Он достал из кармана деньги, чтобы рассчитаться, и среди бумажек оказалось несколько пригласительных билетов.
— Смотри-ка, у меня есть для тебя билет на Полуночную мессу в Сент-Эсташ. Это считается лучшей церковной музыкой в Париже, и тебе, наверно, захочется пойти.
— Ох, Саймон, как это мило с твоей стороны. Я буду очень рад. Ты ведь пойдешь со мной?
— Там видно будет поближе к делу. Во всяком случае на, возьми билеты.
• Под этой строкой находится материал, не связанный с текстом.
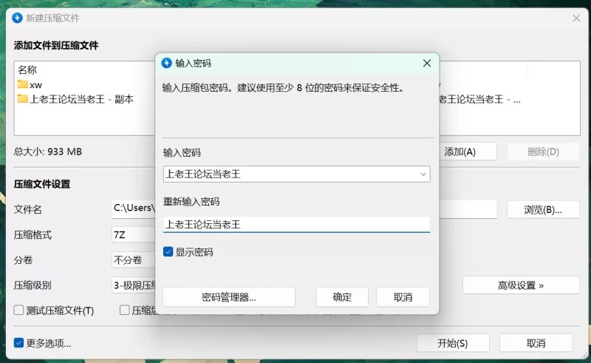591x363 pixels.
Task: Confirm the password with 确定
Action: tap(342, 297)
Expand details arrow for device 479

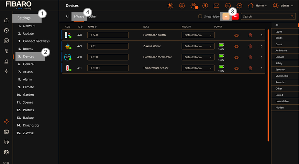pos(262,46)
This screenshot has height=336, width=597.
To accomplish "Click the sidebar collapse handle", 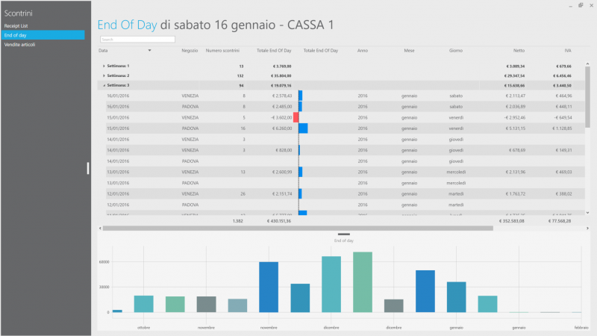I will pos(88,169).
Чарли положил билеты в карман. И они отправились к Доме. Дождь перестал, но тротуары еще не высохли и поблескивали под светом, падающим из витрины или от уличного фонаря. На улицах полно праздношатающихся. Они появляются из тени обнаженных дерев, словно из-за кулис, проходят полосу света и вновь скрываются в провале тьмы. Подобострастные, но настойчивые алжирцы со свернутыми восточными коврами и переброшенными через плечо дешевыми мехами вглядываются в проходящих, выискивая возможных покупателей. Мальчишки с грубыми лицами, в фесках, с корзинами, полными арахиса, пронзительно и однообразно выкрикивают: «Cacaouettes, cacaouettes!» На углу два негра, темные лица свело гримасой от холода, стоят и ждут, будто время остановилось и больше им делать нечего. Саймон и Чарли подошли к Dome. Веранда, открытая летом, сейчас застеклена. Все столики на ней заняты, но когда друзья переступили порог, одна пара как раз поднялась уходить, и они заняли освободившиеся места. Было довольно прохладно, а Саймон вышел без пальто.
— Не замерзнешь? — спросил Чарли. — Может быть, пройдем внутрь?
— Нет, я научился не бояться простуды.
— А если простудишься, что делаешь?
— Не обращаю внимания.
Чарли много слышал об этом кафе, но никогда еще здесь не был и теперь с жадным любопытством рассматривал окружающих. Здесь были молодые люди в свитерах с высокими завернутыми воротами, иные с бородками, и девушки с непокрытыми головами и в плащах; наверно, художники и писатели, подумал Чарли и смотрел на них не без трепета.